I was glad to see the Math Basketball post, my History/Government teacher in high school had us play what he simply called “The Review Game” and had us throwing a soft ball at an area of the white board he had covered in marker so he could tell if we hit it or not. (We could opt to try to catch the heater, where he threw the ball at us as hard as he could–that was the popular choice, of course.) I had always planned to play some variation on that with my math students but was worried about the logistics of answering math questions rather than history questions. I am pleased to see that it is not an issue.

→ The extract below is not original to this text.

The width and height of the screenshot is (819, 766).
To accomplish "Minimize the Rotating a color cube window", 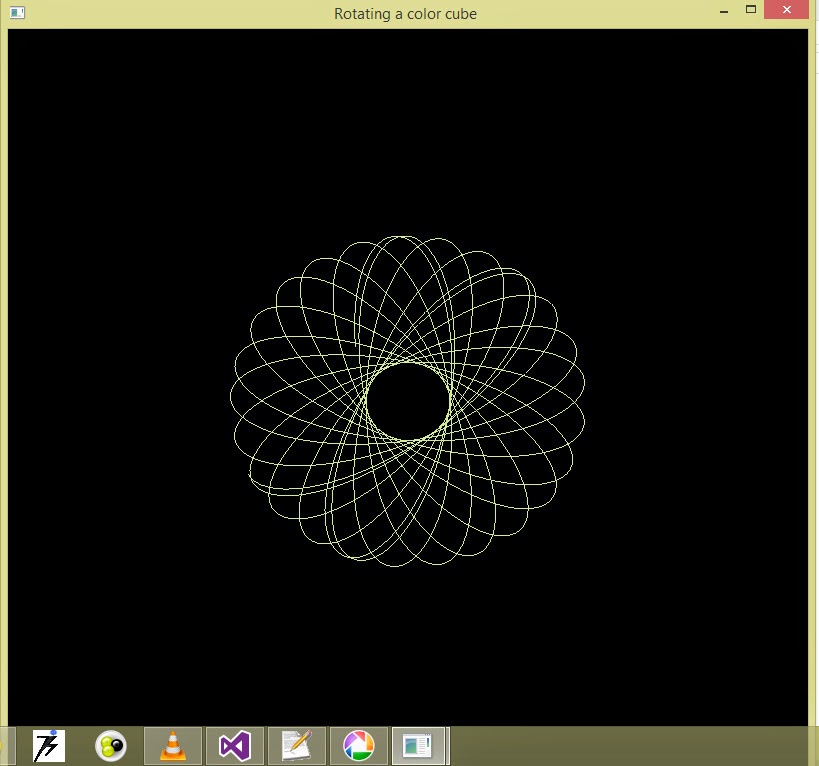I will click(x=722, y=10).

I enjoy a fun review game as much as the next guy, but I’m a bit wary about games that depend on “speed” as the factor to be able to be a featured participator. In my experiences, there are about 5 kids in every class who have the confidence and competitive spirit to strive to be the first one done. Meanwhile, the other students just kind of wait for those 5 to “duke it out” (or pass them the answer). In Dan’s posting for math basketball, he did add a key accountability component to his review game when he wrote:
“Have the students turn in a paper with all their work on it. I make a big deal about this so everyone works the math through even if they don’t all shoot. Toss these papers after the last student leaves.”

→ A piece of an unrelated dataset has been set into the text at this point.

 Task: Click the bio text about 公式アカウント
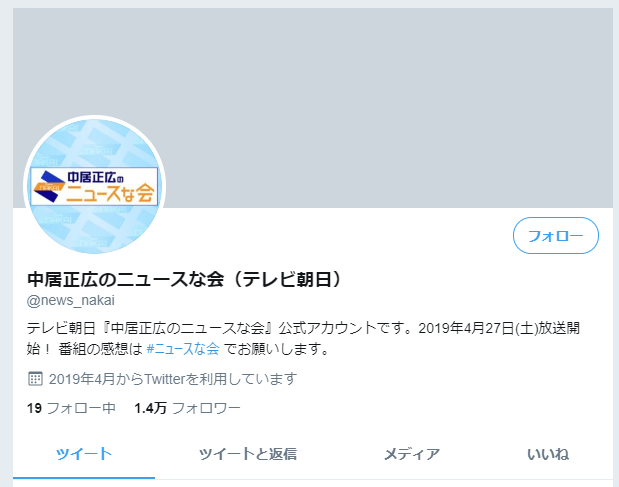pos(303,339)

I’m just curious how people structure review games like these to maximize participation and emphasize accuracy and not speed. Thoughts to share????
This isn’t actually a speed game at all. I guess there’s a little bit… because kids want to throw. But once one person has stood up and correctly answered the question… they can’t stand up again. So the quick kids are weeded out fairly quick. Additionally, they all have to turn in the review questions at the end of class. So they have to participate.
I’ve always played “review baseball”- where students get “hits” and based on how correct they are (or speed, or how many) determines if they get a single, double, or triple. Students have something to fill out even when it isn’t their turn to bat, sometimes. But I ensure participation by students whose team is in the field by saying they “dropped the ball” and the other team got an extra base if they aren’t focused. Likewise, waiting “batters” can “run slow” and get an out for their team if they aren’t participating.